TWO CHEERS FOR NETPOLITICS

The Internet has emerged as a serious force in politics in 2003. But whose politics is it?

By John Seeley

This was a year when the Internet began living up to its billing as a political force, both quantitatively and qualitatively. What in the 2000 election cycle was merely a secondary fundraising source - supplementing corporate check-bundling, direct mail appeals, and four-figure meet-and-greets in hotel ballrooms or Buddhist temples - has become the lifeblood of the leading Democratic candidate in 2003. The Net is reaping the Dean campaign rewards that keep him competitive with (though hardly matching) the time-tested methods of corporate shakedowns, etc. always available to incumbents, and brought to record levels by Bush-Cheney '04.

The number of dollars is, of course, critical to the outcome of the race, but where the money comes from is news, too. According to a study by eContributor, the average age of direct-mail political donors was 70; the average online giver is thirtysomething. Bringing a host of new and younger players to the table will naturally transform the game - new (though who knows what) issues will compete with protecting Medicare and other senior fare.

Dean's Net-savvy corps was first with a blog and first to utilize Meetup.com on its site for outreach. The Doc got a huge boost from winning - even with just a plurality - MoveOn.org's online "primary." Without the Web, this obscure outsider from a tiny state could never have mobilized his legions in time to challenge Dick Gephardt with his institutional base in labor or the familiar face of John Kerry.

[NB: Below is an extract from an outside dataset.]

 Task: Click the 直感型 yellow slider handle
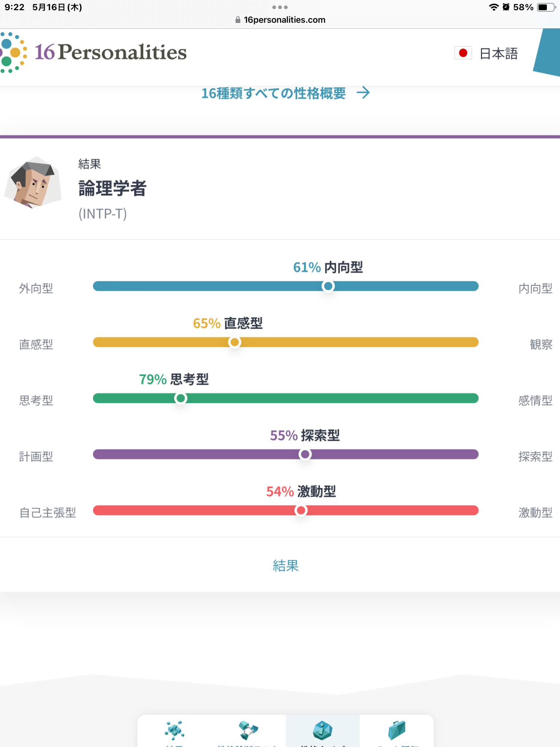click(234, 342)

Of course, the Web - like the Pope, the U.N., the decadent denizens of "Old Europe," our saner generals, etc. - was unable to stop Bush's war. But in the face of the incessant drumbeat from Fox, CNBC, and other armchair air marshals, the Web's alternative viewpoints (foreign and domestic) informed and reinforced doubters - and helped crystallize the opposition. Then, through such mobilizations as MoveOn's February "Virtual March on Washington," it slowed down war's onset by convincing dozens of Congressmen to pull their backbones out of post-9/11 storage, in turn pushing Bush to the simulation of openness to inspections.

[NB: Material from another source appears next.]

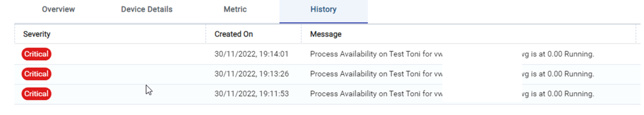Open the Device Details tab
The width and height of the screenshot is (644, 115).
147,10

A third landmark was the FCC furor. The unprecedented emergence of a regulatory decision as a nationwide battleground - and on issues that affected no one's pocketbook or core religious beliefs - may have surprised activists as much as it shocked FCC chair Michael Powell. That the megacorporations took some losses (even though largely reversed by maneuvers of the Republican leadership in conference committee) is impressive testimony to the Web's capacity to educate and mobilize around issues of some subtlety and sophistication.

On a more modest scale, the right wing demonstrated that it, too, could rev up virtual victories. Construction of an Austin, Texas abortion clinic was paralyzed by a right-to-life e-mail campaign threatening boycotts of contractors working on the project. In other reactionary news, the gun-toting editor of the Tombstone Tumbleweed (circulation 1,200) recruited and fundraised fruitfully on the Web for his "Citizens Homeland Defense Corps"; a Ramboesque scheme to detain and "evict" illegal border-crossers, many of whom they assume to be drug dealers.

And bloggers, apparently, were equal-opportunity executioners. When Trent Lott stepped down as Senate Republican leader after waxing indiscreetly nostalgic for the good ol' (segregated) days in Dixie, some suggested that the heat pushing him out the door erupted from smoldering Web logs. Among bloggers credited with keeping the Lott issue burning was Tennessee law prof Glenn Reynolds, whose commentary appears at InstaPundit.com. Perhaps more of a stretch was the claim by gay neocon Andrew Sullivan (ex-editor of The New Republic) that he and fellow bloggers created a "chorus of criticism" that brought down one of Sullivan's liberal bêtes noires, The New York Times editor Howell Raines.

But the Net gets only two cheers, not three, for its safe politics. These aren't the radical '90s anymore. When you get down to it, whatever "successes" progressives/liberals attain are in fact conservative. They aim to maintain historic norms, preserve the status quo. To not violate centuries of international consensus against pre-emptive war, a position blessed by the West's oldest and most tradition-bound institution, the Catholic church - is this edgy? To refrain from opening up new opportunities for media oligopoly seems like a good thing; to keep it at its current unprecedented level is no step toward diversity.

Of course we'd be glad to swap the Yalie now in the White House for the other one - the centrist governor and budget balancer who will conserve the Bill of Rights and refrain from new preemptive wars. Is this more than a step back to, say, the Jimmy Carter era? Innovation? A glorious new dawn?

No. And one reason the Web, for all its varied activist sites, hasn't spawned radical reforms might be that in fact it's, well, not elitist, but a solidly upper-middle class network in which class and connectedness smoothly correlate - highest income bracket 85% wired, lowest 19% (as of 2001). Yes, vis-à-vis Clear Channel or the Murdoch megalith, the Web is the great equalizer. But as usual, some are more equalized than others.